TEXTO PROPORCIONADO:
Aceptar este marco no implica abrazar el nihilismo, sino abrir la puerta a una ética distinta: una que reconozca que tras cada crimen, error o fracaso no hay una voluntad maligna, sino un organismo humano condicionado por una infinidad de variables físicas, químicas y sociales. En ese reconocimiento podría radicar una forma más humana de justicia.
I. Las últimas trincheras del albedrío: refutación de sus principales defensas
A pesar de los avances de las ciencias naturales y cognitivas, el libre albedrío persiste como una creencia atractiva. Sus principales defensas se agrupan en tres: el compatibilismo, el libertarismo metafísico y la fenomenología de la libertad. Cada una será examinada críticamente, considerando tanto sus méritos como sus limitaciones.
A. Compatibilismo: redefinir la libertad, pero ¿a qué costo?
El compatibilismo, defendido por autores como Daniel Dennett (2003) y Harry Frankfurt (1971), sostiene que somos libres si actuamos conforme a nuestras motivaciones internas, aunque estas estén causalmente determinadas. Esta postura busca reconciliar el determinismo con la responsabilidad moral, argumentando que la libertad no requiere una ruptura con las leyes causales, sino coherencia entre nuestras acciones y nuestros deseos. Sin embargo, como señala Strawson (1994), esto parece confundir autonomía psicológica con libertad ontológica. Si nuestros deseos y creencias —formados por genética, crianza y cultura— no son elegidos, ¿en qué sentido somos libres?

TU TAREA: Prosigue el ensayo de arriba sobre el libre albedrío después de su última oración, la que cierra con «¿en qué sentido somos libres?».

DATOS:
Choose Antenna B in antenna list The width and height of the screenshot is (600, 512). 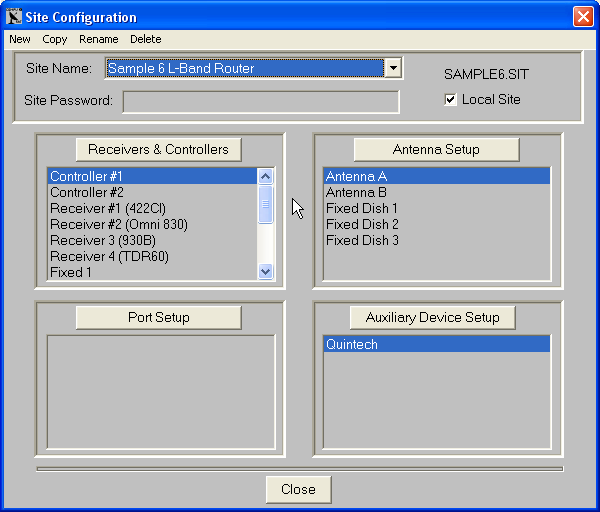click(356, 192)
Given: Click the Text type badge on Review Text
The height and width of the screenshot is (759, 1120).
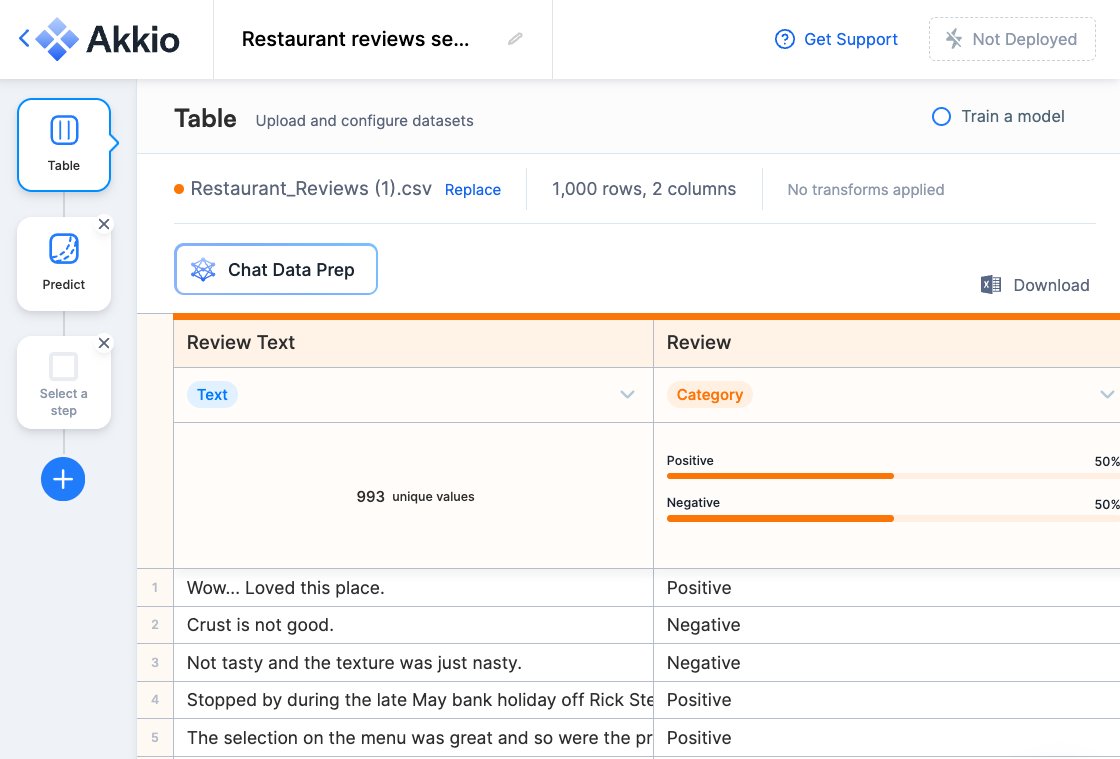Looking at the screenshot, I should click(211, 394).
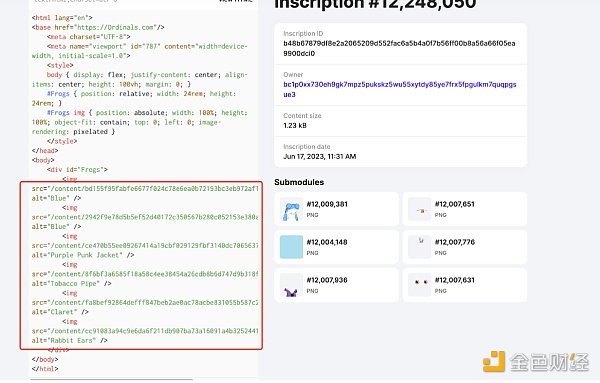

TAREA RESUELTA:
La neurociencia ha desafiado esta noción. Estudios como los de Libet (1985), Soon et al. (2008) y Fried et al. (2011) muestran que el cerebro inicia acciones antes de que el sujeto sea consciente de su decisión, sugiriendo que el yo racional interpreta retrospectivamente en lugar de dirigir. No obstante, es importante reconocer que estos experimentos se centran en decisiones motoras simples, y su aplicabilidad a procesos deliberativos complejos, como la planificación ética, sigue siendo debatida (Schurger et al., 2012). Aunque el compatibilismo ofrece un marco práctico para la responsabilidad social, su redefinición de la libertad como acción "coherente con motivos" puede parecer insuficiente para quienes buscan una libertad más sustancial.
B. Libertarismo metafísico: la falacia de la autocreación
El libertarismo metafísico, defendido por autores como Robert Kane (1996) y Peter van Inwagen (1983), propone momentos de indeterminación donde el agente elegiría libremente. Esta postura requiere que el sujeto sea causa sui, una noción lógicamente problemática, como argumenta Strawson (1994): no podemos ser responsables de ser quienes somos, ni de los procesos cerebrales que nos determinan.
La física tampoco respalda esta idea. Aunque la mecánica cuántica introduce elementos probabilísticos, las leyes cuánticas operan dentro de funciones de onda definidas (Carroll, 2016). La interpretación de los muchos mundos (Everett, 1957) lleva esto más lejos, sugiriendo que todos los caminos posibles se actualizan en universos paralelos, sin espacio para una elección libre. Sin embargo, otras interpretaciones, como la de Copenhague, introducen una aleatoriedad que, aunque no equivale a libertad, podría complicar la noción de un determinismo absoluto. Aun así, ninguna de estas interpretaciones apoya la idea de un agente que trascienda las leyes físicas.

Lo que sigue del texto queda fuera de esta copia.